2. Luka bakar derajat 2
Menyebabkan kerusakan yang lebih dalam. Kulit melepuh, dasarnya tampak
merah atau keputihan dan terisi oleh cairan kental yang jernih. Jika disentuh
warnanya berubah menjadi putih dan terasa nyeri.
3. Luka bakar derajat 3
Menyebabkan kerusakan yang paling dalam. Permukaannya bisa berwarna
putih dan lembut atau berwarna hitam, hangus dan kasar. Kerusakan se darah
merah pada daerah yang terbakar bisa menyebabkan luka bakar berwarna merah
terang. Kadang daerah yang terbakar melepuh dan rambut/ bulu ditempat
tersebut mudah dicabut dari akarnya. Jika disentuh, tidak timbul rasa nyeri
karena ujung saraf pada kulit telah mengalami kerusakan. Jaringan yang
terbakar bisa mati. Jika jaringan mengalami kerusakan akibat luka bakar, maka
cairan akan merembes dari pembuluh darah dan menyebabkan pembengkakan.
Pada luka bakar yang luas, kehilangan sejumlah besar cairan karena perembesan
tersebut bisa menyebabkan terjadinya syok.
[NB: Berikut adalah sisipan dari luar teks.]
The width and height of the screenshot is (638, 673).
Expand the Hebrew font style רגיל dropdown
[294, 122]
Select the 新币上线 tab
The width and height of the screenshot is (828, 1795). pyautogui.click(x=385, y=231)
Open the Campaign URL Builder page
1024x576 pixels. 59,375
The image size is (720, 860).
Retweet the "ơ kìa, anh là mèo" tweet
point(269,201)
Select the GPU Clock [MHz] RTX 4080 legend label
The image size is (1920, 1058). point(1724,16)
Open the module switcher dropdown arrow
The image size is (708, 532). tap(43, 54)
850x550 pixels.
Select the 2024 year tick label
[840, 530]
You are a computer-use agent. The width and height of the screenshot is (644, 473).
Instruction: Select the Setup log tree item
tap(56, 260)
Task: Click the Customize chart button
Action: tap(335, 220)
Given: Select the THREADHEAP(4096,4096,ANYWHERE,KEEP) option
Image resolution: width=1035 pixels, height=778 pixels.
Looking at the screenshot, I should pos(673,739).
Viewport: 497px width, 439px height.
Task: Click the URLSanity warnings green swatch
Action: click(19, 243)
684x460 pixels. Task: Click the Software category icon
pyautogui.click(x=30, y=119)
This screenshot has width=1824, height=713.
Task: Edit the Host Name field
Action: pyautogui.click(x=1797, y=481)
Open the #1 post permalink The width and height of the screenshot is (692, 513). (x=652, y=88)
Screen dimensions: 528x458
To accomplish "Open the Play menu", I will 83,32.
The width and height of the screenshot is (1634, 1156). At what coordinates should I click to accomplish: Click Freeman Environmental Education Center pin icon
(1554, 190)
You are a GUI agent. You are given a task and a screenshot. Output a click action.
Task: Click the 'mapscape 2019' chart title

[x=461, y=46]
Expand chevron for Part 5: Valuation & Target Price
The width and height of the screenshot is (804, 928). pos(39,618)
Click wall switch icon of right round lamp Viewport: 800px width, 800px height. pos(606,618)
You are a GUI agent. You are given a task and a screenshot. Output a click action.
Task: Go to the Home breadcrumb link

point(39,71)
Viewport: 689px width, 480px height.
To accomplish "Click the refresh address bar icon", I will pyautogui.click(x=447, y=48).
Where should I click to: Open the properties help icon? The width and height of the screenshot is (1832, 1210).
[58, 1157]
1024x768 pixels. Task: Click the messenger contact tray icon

Tekanan darah sangat rendah
sehingga darah yang mengalir ke otak dan organ lainnya sangat sedikit.
C. Patofisiologi
Menurut Gynaecol (1980) dalam Haryono & Utami (2019), patofisiologi luka bakar
ditandai dengan reaksi inflamasi yang mengarah ke pembentukan edema cepat,
karena permeabilitas mikrovaskuler meningkat, vasodilatasi, dan peningkatan
ekstravaskuler. Reaksi-reaksi ini disebabkan oleh efek panas langsung pada
mikrovaskuler dan mediator kimia peradangan. Tahap vasodilatasi paling awal dan
peningkatan permeabilitas vena umumnya disebabkan oleh pelepasan histamin.
Kerusakan selaput sel yang sebagian disebabkan oleh radikal bebas oksigen
dilepaskan dari leukosit polimorfonuklear akan mengaktifkan enzim yang
mengatalis hidrolisis precursor prostaglandin yang cepat sebagai hasilnya.
Prostaglandin menghambat pelepasaan norepinefrin dan dengan demikian menjadi
penting dalam memodulasi sistem saraf adregenik yang diaktifkan sebagai respons
terhdap cedera termal. Interpretasi morfologi dari perubahan ultrastruktur
fungsional getah bening setelah cedera termal menimbulkan peningkatkan vakuola
dan banyak interselular endothelium terbuka.
Selanjutnya, perubahan jaringan interstisial setelah trauma luka bakar harus
diperhatika. Kehilangan cairan terus menerus dari sirkulasi darah pada jarigan yang
rusak secara termal menyebabkan peningkatan kadar hematokrit dan penurunan
cepat volume plasma, dengan penurunan curah jantung dan hipoperfusi pada tingkat
sel. Jika cairan tidak pulih secara memadai, syok akibat luka bakar akan meluas.
Selain itu, luka bakar yang menyebabkan cedera akan menimbulkan denaturasi sel
protein. Sebagian sel mati karena mengalami nekrosis traumatis atau iskemik.
Kehilangan ikatan kolagen juga terjadi bersama proses denaturasi sehingga timbul
gradient tekanan osmotic dan hidrostatik yang abnormal dan menyebbakan
perpindahan cairan intravaskuler ke dalam ruang interstisial. Cedera sel memicu
pelepasan mediator inflamasi yang turut menimbulkan peningkatan permeabilitas
kapiler secara sistemik (Kowalak, 2011 dalam Haryono & Utami, 2019).